Notre maquette en terre cuite est un projet très abouti pour un monument en l’honneur de Monseigneur de Livry. L’idée de la composition générale s’inspire sans doute d’une gravure de Savart et du peintre Wille, ami du prélat (bibliothèque de l’Institut, Tremblot, 1931, p.48-50). La composition est pleine d’élégance et de charme : le buste de l’évêque, encore jeune et souriant est posé au sommet d’un mausolée. Autour de l’effigie de l’évêque de grandes feuilles déroulées, une palette et les attributs de la sculpture viennent rappeler la passion de l’homme d’église pour les arts. De l’autre côté du portrait, un livre et un miroir entouré d’un serpent évoquent l’érudition et la Prudence, une des trois Vertus théologales. À la base du piédestal, Gois a modelé en haut relief, avec une énergie enthousiaste, un groupe allégorique d’une autre des Vertus théologale, la Charité. A l’aide d’un léger drapé, une belle et chaste figure féminine recouvre tendrement et protège d’un geste délicat un bambin endormi, elle en nourrit un autre à son sein généreux tandis qu’un troisième s’agrippe à elle pour faire ses premiers pas. Ce groupe, à la fois doux et mouvementé, anime avec bonheur la stricte et digne ordonnance de la composition.

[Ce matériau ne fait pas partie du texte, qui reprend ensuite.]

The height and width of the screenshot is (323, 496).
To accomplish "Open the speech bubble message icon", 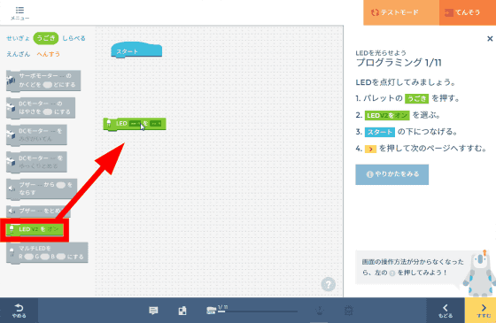I will click(153, 311).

Gois sculpte en 1778, à la demande de Monseigneur de Livry, un grand bas-relief en marbre figurant La Charité de saint Nicolas pour la cathédrale de Sens. Nous ne savons pas s’il existe un lien entre cette commande officielle et notre maquette datant de la même année 1778. On peut se demander, au regard de l’existence d’un même petit monument en bronze et marbre présenté par le sculpteur au Salon de 1779 (Paris, Bibliothèque de l’Institut, inv. Objet 164) si notre terre cuite n’est finalement pas née pour rester à la même échelle. Cet admirable projet en est-il vraiment un ? Cette maquette a-t-elle pour objet la réalisation d’un grand monument ? La mode est alors à la petite statuette en terre cuite venant orner les bibliothèques et les cabinets d’amateurs. Le petit monument pourrait être un élégant présent du sculpteur au commanditaire du prestigieux relief de la cathédrale de Sens. On connait le goût du prélât pour les objets de collections ainsi que sa générosité envers la bibliothèque de l’Institut, où semble, de plus, avoir toujours été conservée la version en bronze du Salon de 1779. On peut supposer que le l’évêque, fier et heureux de cet élogieux portrait, ait fait fondre en bronze, et sculpter dans un matériau noble, une version du petit monument pour en faire don à l’institution, gardant pour son plaisir et son cabinet d’érudit, la charmante maquette en terre cuite qui nous est parvenue.